Nasza Loteria SR - pasek na kartach artykułów

Lekcja prywatnego

Michał Smolorz
Wydarzyła się na Śląsku pouczająca impreza: przyjechał krakowski biznesmen, który dorobił się majątku na handlu nieruchomościami, a teraz z tych pieniędzy finansuje... własną działalność artystyczną.

Janusz Bielecki odkrył w sobie powołanie kompozytora, najął więc muzyków z najwyższej półki, zatrudnił dobrą orkiestrę symfoniczną z renomowanym dyrygentem i jeździ po kraju z koncertem "Lustra". Za wszystko płaci sam - od wynajęcia sali, przez całą logistykę, reklamę, aż po honoraria artystów. Niezależnie od tego, czy uznamy to dzieło za wybitne, czy też odmówimy twórcy talentu, zostają nam z tego koncertu dwie ważne nauki.

Pierwszą kieruję do tych śląskich twórców, którzy dotąd nie zyskali uznania u odbiorców, choć są głęboko przekonani, że talentami wyprzedzają Szekspira, Verdiego, Beethovena, Picassa i Hemingwaya razem wziętych. Bierzcie przykład z Bieleckiego i zamiast bezlitośnie ssać publiczną szkatułę, zapracujcie sami na finansowanie swoich arcydzieł, którymi świat się nie zachwyca. Albo postarajcie się o zamożnych tatusiów, wujków, kochanki i kochanków, oni docenią wasze aspiracje i je sfinansują. Zaś decydentów uczulam, że niekoniecznie trzeba wydawać z naszych podatków miliony na finansowanie sztuk teatralnych, oper, filmów, książek oraz innych wypocin zapoznanych twórców, wyłącznie dla satysfakcji autora i jego rodziny (z wyjątkiem teściowej, która szczęśliwie ugrzęzła w windzie i nie dojechała na premierę). Ani województwo, ani żadne miasto nie zamówiło dotąd dzieła u któregokolwiek z wybitnych twórców, którzy tu mieszkają. Ale każdego roku wydają bajońskie sumy na finansowanie gniotów, które natychmiast zalegają w magazynach. Jeśli ktoś chce być oklaskiwany, mimo że Bozia nie dała talentu, to niech sobie sam za to płaci.

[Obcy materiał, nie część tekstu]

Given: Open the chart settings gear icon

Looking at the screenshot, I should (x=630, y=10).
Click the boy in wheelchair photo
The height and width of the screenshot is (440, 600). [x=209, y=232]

Druga nauka z prywatnego koncertu jest nie mniej ważna. Cokolwiek byśmy wybrzydzali na temat kompozytorskich talentów Janusza Bieleckiego, jego autorski koncert był zorganizowany perfekcyjnie, z wysmakowaną oprawą plastyczną, precyzyjnie skomponowanym oświetleniem, z zaproszeniami i programami na najwyższym poziomie edytorskim. Wielkim grzechem naszych instytucji kultury jest powszechne lekceważenie takiej właśnie formy organizacyjnej i oprawy dzieła.
Nasza najwybitniejsza orkiestra symfoniczna, czyli NOSPR, daje koncerty w anturażu z blachy falistej, odrapanego papendekla i oklejonej szperplaty, na obskurnie odrapanym parkiecie, w oświetleniu typowym dla hali magazynowej. Lokalne imprezy, jak wręczanie nagród, finały konkursów, przeróżne inauguracje i co jeszcze dusza urzędnicza wymyśli - rozgrywają się bez żadnego zamysłu scenariuszowego, bez reżyserii i oprawy plastycznej (najczęściej jedyną oprawą jest gminne logo na rozchwianym stojaku). Wreszcie bez profesjonalnego oświetlenia i z nagłośnieniem typu "pan Janek" - byle taniej, bo przecież na reżysera i scenografa trzeba wydać kilka złotych (a po co, skoro rzecznik prasowy znakomicie sprawdza się w tej roli), profesjonalny akustyk też kosztuje (a po co, skoro pan Janek może na chwilę zostawić kotłownię i zająć się dźwiękiem).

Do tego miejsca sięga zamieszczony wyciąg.